SuperSano no nació con
la pretensión de ser una cadena, sino una tienda única “para trabajar yo y vivir de ella”, comenta.
 Sin embargo, el primer establecimiento de Alicante funcionó muy bien desde el principio, dando paso a nuevas aperturas en Murcia, Elche, Albacete, Valencia, Madrid, Zaragoza... y así hasta las 12 tiendas actuales. Los próximos pasos de la cadena serán en Andalucía. Ya está mirando ubicaciones en Málaga, Córdoba, Sevilla y Granada. “En Cataluña, País Vasco y Navarra hay más poder adquisitivo, pero también hay más competencia”, reconoce Sánchez. Además, la compañía espera presentar en breve su supermercado online. Hace un par de años se intentó desarrollar la franquicia, pero no prosperó. También se llegó a un acuerdo con Triodos Bank, permitiendo afrontar la expansión mediante tiendas propias. La inversión inicial supera los 150.000 euros, aunque la compañía suele contar con el apoyo de los proveedores, que financian el primer pedido de mercancía de los supermercados.

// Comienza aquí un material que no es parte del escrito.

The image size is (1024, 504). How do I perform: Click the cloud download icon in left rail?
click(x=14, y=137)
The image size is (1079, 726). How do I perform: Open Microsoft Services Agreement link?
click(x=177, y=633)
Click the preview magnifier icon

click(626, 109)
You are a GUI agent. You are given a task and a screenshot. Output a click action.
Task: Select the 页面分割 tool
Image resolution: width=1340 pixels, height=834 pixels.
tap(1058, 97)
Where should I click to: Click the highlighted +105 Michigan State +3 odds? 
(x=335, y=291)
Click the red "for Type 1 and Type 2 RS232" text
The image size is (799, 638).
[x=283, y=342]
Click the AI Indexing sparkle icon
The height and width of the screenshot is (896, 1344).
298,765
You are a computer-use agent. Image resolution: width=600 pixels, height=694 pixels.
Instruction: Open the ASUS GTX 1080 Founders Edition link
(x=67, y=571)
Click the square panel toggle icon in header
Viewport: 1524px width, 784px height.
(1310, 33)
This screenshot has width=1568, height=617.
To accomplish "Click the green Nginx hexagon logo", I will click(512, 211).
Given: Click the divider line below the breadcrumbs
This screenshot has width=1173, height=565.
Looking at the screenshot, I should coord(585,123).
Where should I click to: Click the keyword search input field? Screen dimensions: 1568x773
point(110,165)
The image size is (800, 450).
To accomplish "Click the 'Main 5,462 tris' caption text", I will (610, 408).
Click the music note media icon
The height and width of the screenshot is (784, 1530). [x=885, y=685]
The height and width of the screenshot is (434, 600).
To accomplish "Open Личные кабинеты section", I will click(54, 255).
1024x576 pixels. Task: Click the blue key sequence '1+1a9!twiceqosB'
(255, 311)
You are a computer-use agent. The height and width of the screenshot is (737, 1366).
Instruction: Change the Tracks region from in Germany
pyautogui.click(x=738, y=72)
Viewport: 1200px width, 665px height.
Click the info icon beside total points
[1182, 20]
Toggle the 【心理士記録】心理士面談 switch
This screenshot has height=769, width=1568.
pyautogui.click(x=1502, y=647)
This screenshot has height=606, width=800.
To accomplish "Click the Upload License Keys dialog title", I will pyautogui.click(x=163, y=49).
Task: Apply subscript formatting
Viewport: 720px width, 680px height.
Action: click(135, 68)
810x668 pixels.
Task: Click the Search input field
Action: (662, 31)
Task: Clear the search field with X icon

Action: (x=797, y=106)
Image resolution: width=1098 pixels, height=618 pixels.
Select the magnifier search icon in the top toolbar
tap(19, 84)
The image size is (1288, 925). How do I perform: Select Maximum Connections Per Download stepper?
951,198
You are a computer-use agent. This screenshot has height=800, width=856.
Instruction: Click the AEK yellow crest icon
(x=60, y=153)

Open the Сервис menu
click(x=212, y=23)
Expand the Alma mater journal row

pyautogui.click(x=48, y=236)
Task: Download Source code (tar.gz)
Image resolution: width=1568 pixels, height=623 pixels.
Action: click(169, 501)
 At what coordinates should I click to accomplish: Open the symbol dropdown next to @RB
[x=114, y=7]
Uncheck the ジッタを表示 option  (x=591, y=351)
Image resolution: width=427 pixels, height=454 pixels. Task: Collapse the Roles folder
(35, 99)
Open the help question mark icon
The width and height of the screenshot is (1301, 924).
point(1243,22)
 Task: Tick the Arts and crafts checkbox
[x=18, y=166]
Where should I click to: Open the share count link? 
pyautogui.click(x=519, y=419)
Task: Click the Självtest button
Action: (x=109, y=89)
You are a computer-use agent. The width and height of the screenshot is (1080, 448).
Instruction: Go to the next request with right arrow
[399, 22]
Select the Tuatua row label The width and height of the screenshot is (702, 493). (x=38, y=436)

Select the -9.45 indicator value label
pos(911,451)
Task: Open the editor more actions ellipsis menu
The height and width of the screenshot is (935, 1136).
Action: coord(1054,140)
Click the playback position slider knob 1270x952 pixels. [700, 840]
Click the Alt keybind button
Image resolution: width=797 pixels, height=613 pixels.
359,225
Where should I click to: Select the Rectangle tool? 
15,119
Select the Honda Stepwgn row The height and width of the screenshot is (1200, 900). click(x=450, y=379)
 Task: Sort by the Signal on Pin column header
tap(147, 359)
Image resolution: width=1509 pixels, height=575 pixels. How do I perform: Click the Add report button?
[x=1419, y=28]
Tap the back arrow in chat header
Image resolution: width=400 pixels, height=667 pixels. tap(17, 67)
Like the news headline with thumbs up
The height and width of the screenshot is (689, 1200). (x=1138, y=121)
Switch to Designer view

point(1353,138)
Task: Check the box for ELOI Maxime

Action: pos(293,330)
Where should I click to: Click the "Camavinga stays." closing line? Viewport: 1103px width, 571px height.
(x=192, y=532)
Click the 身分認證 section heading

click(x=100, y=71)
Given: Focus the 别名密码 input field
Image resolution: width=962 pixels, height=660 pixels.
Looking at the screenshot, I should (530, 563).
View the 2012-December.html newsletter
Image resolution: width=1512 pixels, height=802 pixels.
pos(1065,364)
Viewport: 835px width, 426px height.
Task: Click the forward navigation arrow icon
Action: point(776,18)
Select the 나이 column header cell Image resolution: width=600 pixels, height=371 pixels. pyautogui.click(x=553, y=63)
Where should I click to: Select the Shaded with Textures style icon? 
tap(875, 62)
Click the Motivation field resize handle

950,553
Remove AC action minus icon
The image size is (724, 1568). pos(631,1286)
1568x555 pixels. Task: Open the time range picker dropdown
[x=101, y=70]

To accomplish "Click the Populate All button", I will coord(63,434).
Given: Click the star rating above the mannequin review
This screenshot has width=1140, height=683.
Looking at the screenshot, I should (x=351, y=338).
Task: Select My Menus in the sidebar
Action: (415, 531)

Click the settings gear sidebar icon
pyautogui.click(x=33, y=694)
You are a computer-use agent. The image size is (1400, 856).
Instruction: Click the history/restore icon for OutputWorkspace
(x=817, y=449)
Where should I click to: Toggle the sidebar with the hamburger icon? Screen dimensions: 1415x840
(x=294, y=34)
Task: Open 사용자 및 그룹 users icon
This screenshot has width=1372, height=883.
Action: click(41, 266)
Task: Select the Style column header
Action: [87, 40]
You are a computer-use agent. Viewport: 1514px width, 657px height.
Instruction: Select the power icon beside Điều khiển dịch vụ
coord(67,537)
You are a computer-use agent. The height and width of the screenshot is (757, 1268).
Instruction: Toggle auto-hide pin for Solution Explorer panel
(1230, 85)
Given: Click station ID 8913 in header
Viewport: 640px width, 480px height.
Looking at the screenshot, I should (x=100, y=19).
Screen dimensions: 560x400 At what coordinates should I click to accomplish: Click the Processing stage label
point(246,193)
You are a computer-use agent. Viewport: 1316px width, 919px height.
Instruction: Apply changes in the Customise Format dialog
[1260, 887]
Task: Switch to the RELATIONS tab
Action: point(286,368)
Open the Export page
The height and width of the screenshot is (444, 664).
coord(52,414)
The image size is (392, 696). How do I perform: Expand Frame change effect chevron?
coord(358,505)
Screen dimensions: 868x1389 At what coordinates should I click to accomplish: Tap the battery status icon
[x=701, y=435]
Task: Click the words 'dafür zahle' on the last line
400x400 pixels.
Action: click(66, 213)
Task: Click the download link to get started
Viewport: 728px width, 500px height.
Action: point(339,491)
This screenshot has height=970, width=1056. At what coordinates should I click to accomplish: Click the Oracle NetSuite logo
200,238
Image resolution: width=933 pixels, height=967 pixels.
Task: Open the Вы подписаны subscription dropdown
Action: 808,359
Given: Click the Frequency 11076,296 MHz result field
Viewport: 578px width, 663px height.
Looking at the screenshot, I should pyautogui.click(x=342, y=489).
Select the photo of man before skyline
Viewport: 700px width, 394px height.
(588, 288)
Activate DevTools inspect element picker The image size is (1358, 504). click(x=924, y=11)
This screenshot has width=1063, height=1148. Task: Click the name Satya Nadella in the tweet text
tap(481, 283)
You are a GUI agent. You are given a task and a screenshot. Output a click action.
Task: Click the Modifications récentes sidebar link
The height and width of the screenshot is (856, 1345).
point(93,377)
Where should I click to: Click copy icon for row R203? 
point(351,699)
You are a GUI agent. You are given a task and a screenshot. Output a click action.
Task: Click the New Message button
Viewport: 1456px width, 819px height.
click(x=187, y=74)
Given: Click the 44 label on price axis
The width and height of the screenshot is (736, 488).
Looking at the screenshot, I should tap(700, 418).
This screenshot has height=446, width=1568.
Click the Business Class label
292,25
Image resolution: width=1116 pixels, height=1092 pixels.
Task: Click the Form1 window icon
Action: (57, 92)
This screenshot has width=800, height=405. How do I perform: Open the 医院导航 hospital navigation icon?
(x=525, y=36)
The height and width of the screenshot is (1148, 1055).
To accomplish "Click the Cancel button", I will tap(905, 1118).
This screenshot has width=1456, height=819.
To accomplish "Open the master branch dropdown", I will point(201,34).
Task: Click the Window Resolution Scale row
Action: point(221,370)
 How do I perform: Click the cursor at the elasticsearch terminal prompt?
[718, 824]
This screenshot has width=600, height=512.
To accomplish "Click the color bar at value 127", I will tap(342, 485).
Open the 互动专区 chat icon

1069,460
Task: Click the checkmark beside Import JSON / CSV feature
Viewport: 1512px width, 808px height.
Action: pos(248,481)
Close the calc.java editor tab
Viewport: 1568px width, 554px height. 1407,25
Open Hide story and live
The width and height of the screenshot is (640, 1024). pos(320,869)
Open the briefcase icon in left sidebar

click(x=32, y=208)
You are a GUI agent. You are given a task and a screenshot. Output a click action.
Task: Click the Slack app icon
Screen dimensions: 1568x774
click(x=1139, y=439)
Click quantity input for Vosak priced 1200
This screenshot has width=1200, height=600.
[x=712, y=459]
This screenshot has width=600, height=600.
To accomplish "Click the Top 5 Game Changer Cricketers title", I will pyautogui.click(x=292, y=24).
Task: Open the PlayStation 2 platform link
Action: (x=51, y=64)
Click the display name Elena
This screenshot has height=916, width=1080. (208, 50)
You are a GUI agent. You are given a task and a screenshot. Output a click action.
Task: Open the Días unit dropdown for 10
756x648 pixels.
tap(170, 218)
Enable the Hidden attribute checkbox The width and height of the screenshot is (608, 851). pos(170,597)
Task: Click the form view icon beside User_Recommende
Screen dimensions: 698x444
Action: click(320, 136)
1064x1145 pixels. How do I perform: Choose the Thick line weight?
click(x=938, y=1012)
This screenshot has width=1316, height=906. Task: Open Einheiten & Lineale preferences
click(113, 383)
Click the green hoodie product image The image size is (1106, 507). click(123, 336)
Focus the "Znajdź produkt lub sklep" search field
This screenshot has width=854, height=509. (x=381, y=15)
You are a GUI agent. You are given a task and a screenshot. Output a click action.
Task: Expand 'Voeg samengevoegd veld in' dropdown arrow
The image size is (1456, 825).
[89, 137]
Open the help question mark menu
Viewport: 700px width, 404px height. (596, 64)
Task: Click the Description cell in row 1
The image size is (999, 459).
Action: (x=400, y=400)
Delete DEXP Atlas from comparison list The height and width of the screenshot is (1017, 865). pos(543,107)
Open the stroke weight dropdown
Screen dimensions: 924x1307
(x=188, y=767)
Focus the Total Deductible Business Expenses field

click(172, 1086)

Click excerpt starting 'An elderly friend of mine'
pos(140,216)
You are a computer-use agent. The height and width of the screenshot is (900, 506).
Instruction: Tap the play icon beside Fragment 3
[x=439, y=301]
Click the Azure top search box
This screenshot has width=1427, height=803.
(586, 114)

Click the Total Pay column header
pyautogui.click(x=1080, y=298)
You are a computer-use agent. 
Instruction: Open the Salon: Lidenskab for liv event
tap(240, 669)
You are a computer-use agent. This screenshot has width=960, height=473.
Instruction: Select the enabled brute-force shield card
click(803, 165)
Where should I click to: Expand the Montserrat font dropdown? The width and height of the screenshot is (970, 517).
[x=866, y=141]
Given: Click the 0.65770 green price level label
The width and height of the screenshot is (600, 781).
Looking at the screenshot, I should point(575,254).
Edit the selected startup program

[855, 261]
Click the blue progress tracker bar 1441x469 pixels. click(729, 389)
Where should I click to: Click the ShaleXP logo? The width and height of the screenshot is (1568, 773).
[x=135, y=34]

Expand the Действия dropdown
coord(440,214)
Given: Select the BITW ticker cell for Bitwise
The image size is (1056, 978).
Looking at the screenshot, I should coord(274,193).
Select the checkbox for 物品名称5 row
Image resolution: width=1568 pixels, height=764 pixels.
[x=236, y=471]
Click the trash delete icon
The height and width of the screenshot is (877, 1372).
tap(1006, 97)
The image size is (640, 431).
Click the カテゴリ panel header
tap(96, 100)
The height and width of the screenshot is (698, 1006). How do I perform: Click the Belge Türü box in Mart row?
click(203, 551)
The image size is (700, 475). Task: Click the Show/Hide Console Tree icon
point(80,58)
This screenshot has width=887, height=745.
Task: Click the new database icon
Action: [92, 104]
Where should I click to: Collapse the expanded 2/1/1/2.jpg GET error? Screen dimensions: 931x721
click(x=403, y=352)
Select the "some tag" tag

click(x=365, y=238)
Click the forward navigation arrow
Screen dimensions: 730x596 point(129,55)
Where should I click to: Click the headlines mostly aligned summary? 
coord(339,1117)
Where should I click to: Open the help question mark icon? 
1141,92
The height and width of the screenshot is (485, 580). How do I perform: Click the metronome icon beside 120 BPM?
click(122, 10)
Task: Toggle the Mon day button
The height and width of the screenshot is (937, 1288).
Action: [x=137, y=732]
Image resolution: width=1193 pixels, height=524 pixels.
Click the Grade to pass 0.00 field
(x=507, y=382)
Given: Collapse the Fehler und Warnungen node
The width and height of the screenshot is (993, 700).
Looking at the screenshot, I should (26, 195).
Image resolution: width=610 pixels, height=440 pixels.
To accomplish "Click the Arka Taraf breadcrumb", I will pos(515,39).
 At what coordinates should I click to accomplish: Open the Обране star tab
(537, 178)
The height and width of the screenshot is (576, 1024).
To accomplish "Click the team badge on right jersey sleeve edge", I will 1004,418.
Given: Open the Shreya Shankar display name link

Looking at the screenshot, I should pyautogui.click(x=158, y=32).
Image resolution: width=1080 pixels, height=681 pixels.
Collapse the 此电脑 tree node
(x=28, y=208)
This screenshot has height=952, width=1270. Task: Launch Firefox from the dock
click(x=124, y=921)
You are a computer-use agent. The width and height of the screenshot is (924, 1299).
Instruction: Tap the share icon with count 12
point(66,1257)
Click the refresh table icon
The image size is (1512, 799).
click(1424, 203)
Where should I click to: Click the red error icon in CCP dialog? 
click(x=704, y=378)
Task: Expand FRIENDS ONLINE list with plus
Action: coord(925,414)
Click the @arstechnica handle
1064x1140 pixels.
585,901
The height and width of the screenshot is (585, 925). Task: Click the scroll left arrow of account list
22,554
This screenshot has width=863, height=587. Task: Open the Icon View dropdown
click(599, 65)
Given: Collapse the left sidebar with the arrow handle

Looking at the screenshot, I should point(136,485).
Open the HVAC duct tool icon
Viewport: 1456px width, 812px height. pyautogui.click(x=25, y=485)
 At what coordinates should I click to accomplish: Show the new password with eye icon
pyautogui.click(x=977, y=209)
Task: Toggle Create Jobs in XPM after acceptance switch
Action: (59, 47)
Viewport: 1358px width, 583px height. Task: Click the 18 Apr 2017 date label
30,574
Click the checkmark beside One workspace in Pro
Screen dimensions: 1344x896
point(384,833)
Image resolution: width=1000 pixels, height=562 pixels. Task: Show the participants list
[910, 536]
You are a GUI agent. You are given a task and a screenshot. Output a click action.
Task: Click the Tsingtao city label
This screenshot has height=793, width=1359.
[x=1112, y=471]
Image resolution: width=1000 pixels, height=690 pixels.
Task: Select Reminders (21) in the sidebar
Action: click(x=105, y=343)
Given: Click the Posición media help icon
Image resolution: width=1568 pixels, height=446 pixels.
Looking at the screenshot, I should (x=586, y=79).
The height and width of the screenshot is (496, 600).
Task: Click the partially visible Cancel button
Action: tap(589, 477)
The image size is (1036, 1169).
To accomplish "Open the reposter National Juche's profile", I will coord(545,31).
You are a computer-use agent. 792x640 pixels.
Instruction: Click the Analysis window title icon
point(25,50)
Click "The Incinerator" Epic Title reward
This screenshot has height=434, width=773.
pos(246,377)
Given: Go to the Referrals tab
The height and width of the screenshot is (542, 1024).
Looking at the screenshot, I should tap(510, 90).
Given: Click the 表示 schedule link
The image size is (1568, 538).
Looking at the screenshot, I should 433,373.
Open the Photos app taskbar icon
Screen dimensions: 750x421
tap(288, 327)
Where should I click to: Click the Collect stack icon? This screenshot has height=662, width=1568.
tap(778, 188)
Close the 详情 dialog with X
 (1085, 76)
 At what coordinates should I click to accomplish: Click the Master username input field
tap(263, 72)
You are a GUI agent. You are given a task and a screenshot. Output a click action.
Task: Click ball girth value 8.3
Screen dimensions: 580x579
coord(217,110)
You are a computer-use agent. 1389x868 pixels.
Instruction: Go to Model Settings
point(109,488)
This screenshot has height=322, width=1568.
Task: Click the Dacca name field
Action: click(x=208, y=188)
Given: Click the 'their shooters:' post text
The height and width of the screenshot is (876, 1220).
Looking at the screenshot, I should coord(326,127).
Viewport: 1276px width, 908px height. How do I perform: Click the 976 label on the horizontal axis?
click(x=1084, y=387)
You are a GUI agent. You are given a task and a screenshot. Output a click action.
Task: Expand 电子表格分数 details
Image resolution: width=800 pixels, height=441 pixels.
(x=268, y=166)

Los establecimientos SuperSano se basan en 
un modelo de proximidad, de unos 120-130 m2. Y aunque se trata de tiendas donde se puede llenar
 todo el carro de la compra, funcionan muy bien para completar la cesta. “Hemos comprobado que nos va bien cuando nos ponemos cerca de un supermercado grande, es más fácil que vengan clientes”, indica.

Herbolario Navarro: tradición adaptada a los nuevos tiempos

Los orígenes de Herbolario Navarro se remontan nada menos que a 1771. Entonces era una pequeña tienda en el centro de Valencia en la que se podían encontrar plantas medicinales y soluciones de salud natural. “En los años 70 del siglo pasado empezamos a introducir los primeros complementos dietéticos. En los 80, productos naturales. Y ya se podía hacer una compra completa. Fue a partir de los años 90 cuando empezamos a implantar un formato de supermercado en el que la parte de salud natural, herbolario y dietética se fusionaba con un supermercado ecológico”, especifica José Navarro, director general.

Comercio justo

Herbolarios Navarro no se limita a ofrecer productos ecológicos: “intentamos que la cadena sea más corta y que nuestros productos sean de comercio justo”. La empresa es consciente de la necesidad de difundir los beneficios de los productos ecológicos en la sociedad. “Contamos con la Fundación José Navarro para fomentar la alimentación inteligente.
 Se dedica a ir a colegios, institutos y universidades, hacer estudios científicos, etc. El objetivo es divulgar que la buena salud empieza en la alimentación”, explica.

Además, dispone de Club Navarro, que organiza degustaciones, talleres, charlas, etc. dispone de
 25 supermercados, la mayor parte de ellos en la provincia de Valencia (11). El resto se reparten por Madrid (5), Alicante (4), Castellón (2), islas Baleares (2) y Albacete (1). Y pronto abrirá una más en Valencia. La cadena se completa con cuatro establecimientos franquiciados, aunque la compañía no tiene previsto conceder nuevas licencias. “Con la franquicia se puede perder ese contacto con el cliente final”, declara.

Sus tiendas tienen alrededor de 400 m2 y se emplazan en núcleos urbanos con cierta densidad poblacional, aunque no se fija una cifra mínima de habitantes. La inversión media para abrir uno de sus puntos de venta está en torno a 400.000 euros.